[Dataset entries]
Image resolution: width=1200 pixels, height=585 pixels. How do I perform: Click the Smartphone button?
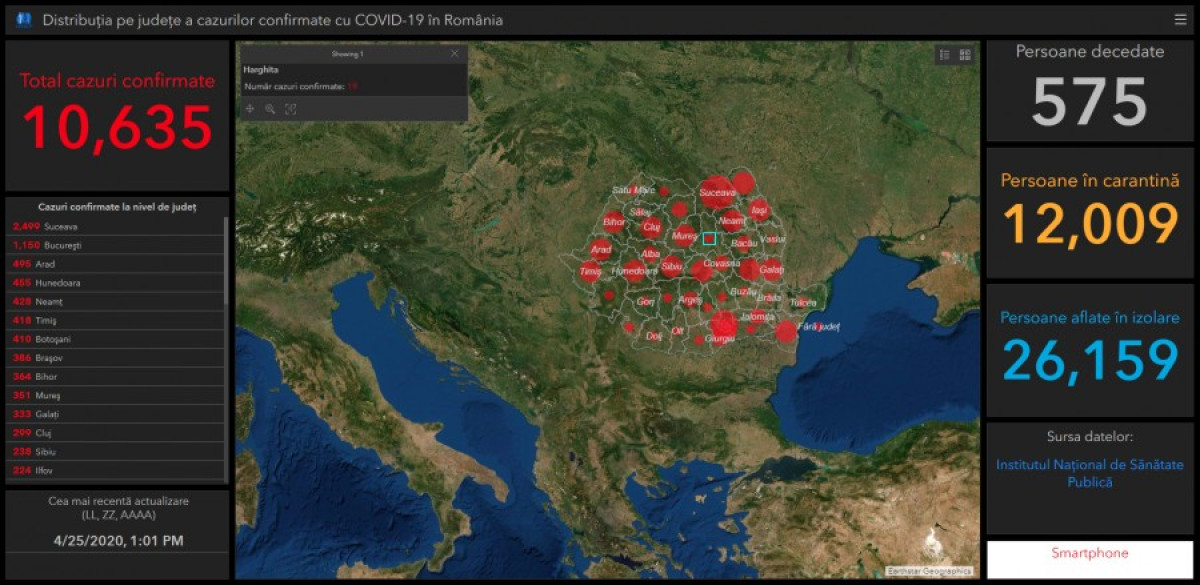click(x=1090, y=554)
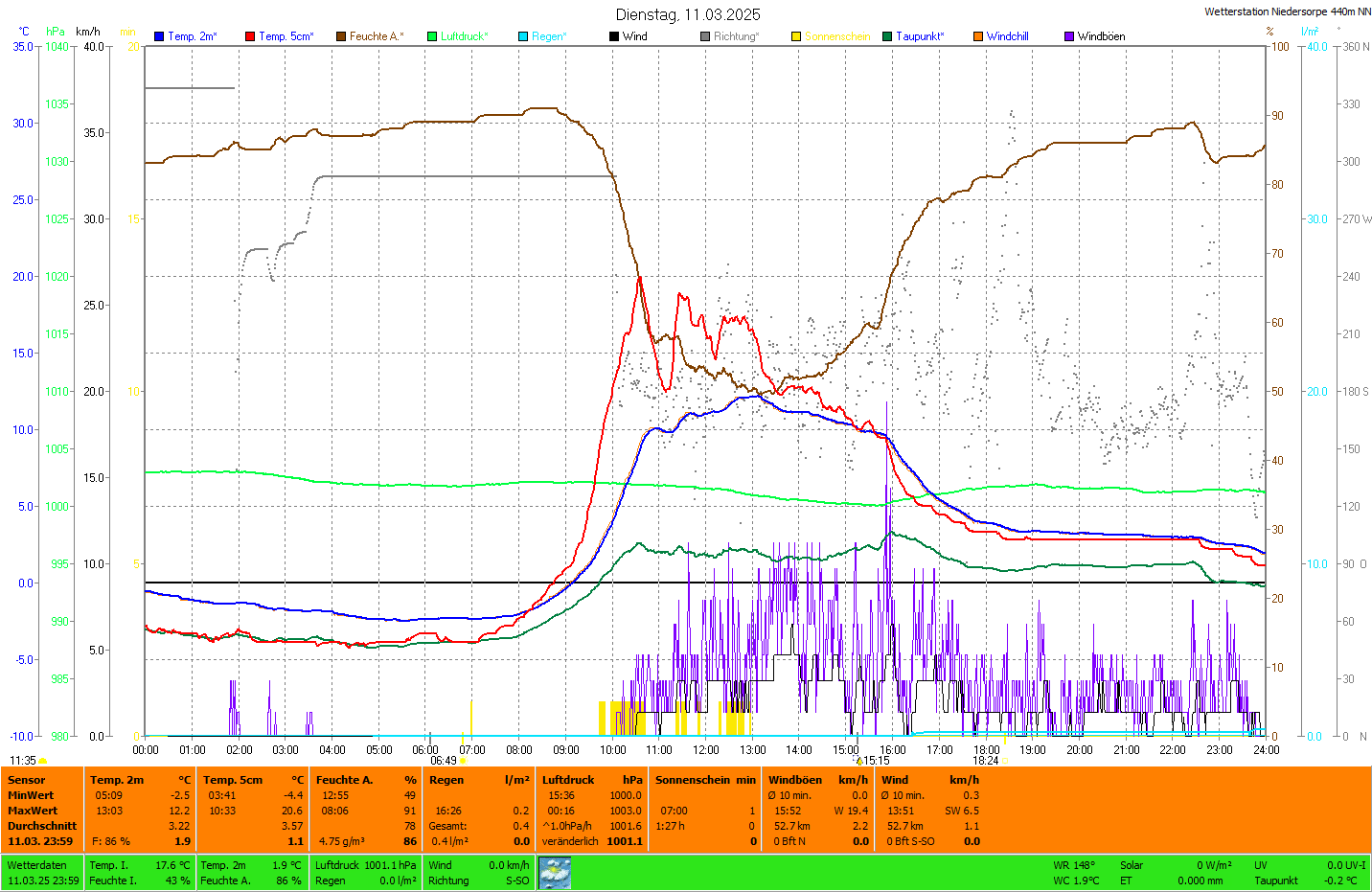Image resolution: width=1372 pixels, height=892 pixels.
Task: Click the weather condition icon in status bar
Action: (x=555, y=873)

[Work to be completed]
Without including any images, output the data exactly as given.

[Answer box]
Image resolution: width=1200 pixels, height=585 pixels. How do I perform: Click the Smartphone button?
click(x=1090, y=554)
Image resolution: width=1372 pixels, height=892 pixels.
Task: Click the weather condition icon in status bar
Action: (x=555, y=873)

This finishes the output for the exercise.